Recorded information
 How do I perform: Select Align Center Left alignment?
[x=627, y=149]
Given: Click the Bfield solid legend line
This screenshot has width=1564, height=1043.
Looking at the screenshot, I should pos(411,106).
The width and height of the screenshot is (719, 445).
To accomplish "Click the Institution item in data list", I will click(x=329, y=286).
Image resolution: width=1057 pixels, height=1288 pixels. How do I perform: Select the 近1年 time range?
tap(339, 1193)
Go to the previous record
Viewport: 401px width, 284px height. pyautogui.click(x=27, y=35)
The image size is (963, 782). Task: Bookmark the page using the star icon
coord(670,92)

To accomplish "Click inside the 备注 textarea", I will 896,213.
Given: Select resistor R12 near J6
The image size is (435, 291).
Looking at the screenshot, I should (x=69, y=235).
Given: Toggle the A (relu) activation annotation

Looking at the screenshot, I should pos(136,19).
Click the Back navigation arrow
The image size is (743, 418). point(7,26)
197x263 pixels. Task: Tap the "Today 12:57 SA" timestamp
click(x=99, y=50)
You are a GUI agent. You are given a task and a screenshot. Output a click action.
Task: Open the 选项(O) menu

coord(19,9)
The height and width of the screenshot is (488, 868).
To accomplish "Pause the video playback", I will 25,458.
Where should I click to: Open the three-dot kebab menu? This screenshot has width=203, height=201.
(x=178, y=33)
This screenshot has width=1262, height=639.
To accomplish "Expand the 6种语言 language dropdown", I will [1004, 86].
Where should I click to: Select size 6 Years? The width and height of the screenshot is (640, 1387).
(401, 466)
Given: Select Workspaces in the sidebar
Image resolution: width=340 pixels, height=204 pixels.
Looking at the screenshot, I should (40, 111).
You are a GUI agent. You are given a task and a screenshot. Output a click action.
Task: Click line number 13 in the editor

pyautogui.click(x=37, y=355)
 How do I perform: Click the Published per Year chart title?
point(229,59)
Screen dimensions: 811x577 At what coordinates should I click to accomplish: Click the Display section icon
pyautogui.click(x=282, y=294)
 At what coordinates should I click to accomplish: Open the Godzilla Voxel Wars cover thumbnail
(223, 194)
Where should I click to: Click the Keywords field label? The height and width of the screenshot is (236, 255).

What you will do
Render every line of the material above as a Markdown table, leaving out blank lines, with the columns "n" for the row number and "Line" for the line itself.

Full solution
| n | Line |
|---|---|
| 1 |  How do I perform: Select Align Center Left alignment? |
| 2 | [x=627, y=149] |
| 3 | Given: Click the Bfield solid legend line |
| 4 | This screenshot has width=1564, height=1043. |
| 5 | Looking at the screenshot, I should pos(411,106). |
| 6 | The width and height of the screenshot is (719, 445). |
| 7 | To accomplish "Click the Institution item in data list", I will click(x=329, y=286). |
| 8 | Image resolution: width=1057 pixels, height=1288 pixels. How do I perform: Select the 近1年 time range? |
| 9 | tap(339, 1193) |
| 10 | Go to the previous record |
| 11 | Viewport: 401px width, 284px height. pyautogui.click(x=27, y=35) |
| 12 | The image size is (963, 782). Task: Bookmark the page using the star icon |
| 13 | coord(670,92) |
| 14 | To accomplish "Click inside the 备注 textarea", I will 896,213. |
| 15 | Given: Select resistor R12 near J6 |
| 16 | The image size is (435, 291). |
| 17 | Looking at the screenshot, I should (x=69, y=235). |
| 18 | Given: Toggle the A (relu) activation annotation |
| 19 | Looking at the screenshot, I should pos(136,19). |
| 20 | Click the Back navigation arrow |
| 21 | The image size is (743, 418). point(7,26) |
| 22 | 197x263 pixels. Task: Tap the "Today 12:57 SA" timestamp |
| 23 | click(x=99, y=50) |
| 24 | You are a GUI agent. You are given a task and a screenshot. Output a click action. |
| 25 | Task: Open the 选项(O) menu |
| 26 | coord(19,9) |
| 27 | The height and width of the screenshot is (488, 868). |
| 28 | To accomplish "Pause the video playback", I will 25,458. |
| 29 | Where should I click to: Open the three-dot kebab menu? This screenshot has width=203, height=201. |
| 30 | (x=178, y=33) |
| 31 | This screenshot has width=1262, height=639. |
| 32 | To accomplish "Expand the 6种语言 language dropdown", I will [1004, 86]. |
| 33 | Where should I click to: Select size 6 Years? The width and height of the screenshot is (640, 1387). |
| 34 | (401, 466) |
| 35 | Given: Select Workspaces in the sidebar |
| 36 | Image resolution: width=340 pixels, height=204 pixels. |
| 37 | Looking at the screenshot, I should (40, 111). |
| 38 | You are a GUI agent. You are given a task and a screenshot. Output a click action. |
| 39 | Task: Click line number 13 in the editor |
| 40 | pyautogui.click(x=37, y=355) |
| 41 |  How do I perform: Click the Published per Year chart title? |
| 42 | point(229,59) |
| 43 | Screen dimensions: 811x577 At what coordinates should I click to accomplish: Click the Display section icon |
| 44 | pyautogui.click(x=282, y=294) |
| 45 |  At what coordinates should I click to accomplish: Open the Godzilla Voxel Wars cover thumbnail |
| 46 | (223, 194) |
| 47 | Where should I click to: Click the Keywords field label? The height and width of the screenshot is (236, 255). |